An exact copy of the whole listing is required.

● **RECORDS FOR PROCESSING**:
- Opening Delimiter -
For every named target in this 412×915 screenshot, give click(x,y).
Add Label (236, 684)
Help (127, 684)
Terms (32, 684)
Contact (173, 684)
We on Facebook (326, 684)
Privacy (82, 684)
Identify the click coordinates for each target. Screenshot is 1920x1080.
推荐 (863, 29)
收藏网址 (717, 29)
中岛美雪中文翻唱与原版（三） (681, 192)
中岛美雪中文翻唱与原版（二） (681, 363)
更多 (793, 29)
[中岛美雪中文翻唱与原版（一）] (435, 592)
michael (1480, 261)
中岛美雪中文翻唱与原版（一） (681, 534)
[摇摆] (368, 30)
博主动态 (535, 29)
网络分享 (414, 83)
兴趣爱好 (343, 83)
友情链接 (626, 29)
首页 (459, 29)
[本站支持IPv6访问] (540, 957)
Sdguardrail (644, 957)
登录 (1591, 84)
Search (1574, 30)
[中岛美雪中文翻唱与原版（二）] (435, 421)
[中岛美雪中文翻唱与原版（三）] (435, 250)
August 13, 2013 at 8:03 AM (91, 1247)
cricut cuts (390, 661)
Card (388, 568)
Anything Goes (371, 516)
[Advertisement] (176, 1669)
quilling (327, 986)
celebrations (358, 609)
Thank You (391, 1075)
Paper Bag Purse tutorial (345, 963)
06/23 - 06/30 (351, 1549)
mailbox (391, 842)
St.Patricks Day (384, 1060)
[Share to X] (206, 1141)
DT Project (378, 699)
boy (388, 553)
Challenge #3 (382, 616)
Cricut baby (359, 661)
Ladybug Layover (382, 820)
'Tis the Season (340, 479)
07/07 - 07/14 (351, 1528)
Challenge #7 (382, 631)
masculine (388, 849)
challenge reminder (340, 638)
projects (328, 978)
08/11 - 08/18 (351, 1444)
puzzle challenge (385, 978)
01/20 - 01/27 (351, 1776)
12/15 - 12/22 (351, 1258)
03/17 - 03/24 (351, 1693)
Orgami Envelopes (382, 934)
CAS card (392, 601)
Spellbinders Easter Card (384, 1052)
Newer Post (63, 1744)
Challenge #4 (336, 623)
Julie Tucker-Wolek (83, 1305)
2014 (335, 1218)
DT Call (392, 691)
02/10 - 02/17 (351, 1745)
- Closing Delimiter -
● **PROBLEM SOLUTION**:
For every named target in this 412×915 screenshot, give click(x,y).
Add Label (236, 684)
Help (127, 684)
Terms (32, 684)
Contact (173, 684)
We on Facebook (326, 684)
Privacy (82, 684)
Identify the click coordinates for each target. Screenshot is 1920x1080.
推荐 (863, 29)
收藏网址 (717, 29)
中岛美雪中文翻唱与原版（三） (681, 192)
中岛美雪中文翻唱与原版（二） (681, 363)
更多 (793, 29)
[中岛美雪中文翻唱与原版（一）] (435, 592)
michael (1480, 261)
中岛美雪中文翻唱与原版（一） (681, 534)
[摇摆] (368, 30)
博主动态 (535, 29)
网络分享 (414, 83)
兴趣爱好 (343, 83)
友情链接 (626, 29)
首页 (459, 29)
[本站支持IPv6访问] (540, 957)
Sdguardrail (644, 957)
登录 (1591, 84)
Search (1574, 30)
[中岛美雪中文翻唱与原版（二）] (435, 421)
[中岛美雪中文翻唱与原版（三）] (435, 250)
August 13, 2013 at 8:03 AM (91, 1247)
cricut cuts (390, 661)
Card (388, 568)
Anything Goes (371, 516)
[Advertisement] (176, 1669)
quilling (327, 986)
celebrations (358, 609)
Thank You (391, 1075)
Paper Bag Purse tutorial (345, 963)
06/23 - 06/30 (351, 1549)
mailbox (391, 842)
St.Patricks Day (384, 1060)
[Share to X] (206, 1141)
DT Project (378, 699)
boy (388, 553)
Challenge #3 (382, 616)
Cricut baby (359, 661)
Ladybug Layover (382, 820)
'Tis the Season (340, 479)
07/07 - 07/14 (351, 1528)
Challenge #7 (382, 631)
masculine (388, 849)
challenge reminder (340, 638)
projects (328, 978)
08/11 - 08/18 (351, 1444)
puzzle challenge (385, 978)
01/20 - 01/27 (351, 1776)
12/15 - 12/22 (351, 1258)
03/17 - 03/24 (351, 1693)
Orgami Envelopes (382, 934)
CAS card (392, 601)
Spellbinders Easter Card (384, 1052)
Newer Post (63, 1744)
Challenge #4 (336, 623)
Julie Tucker-Wolek (83, 1305)
2014 (335, 1218)
DT Call (392, 691)
02/10 - 02/17 (351, 1745)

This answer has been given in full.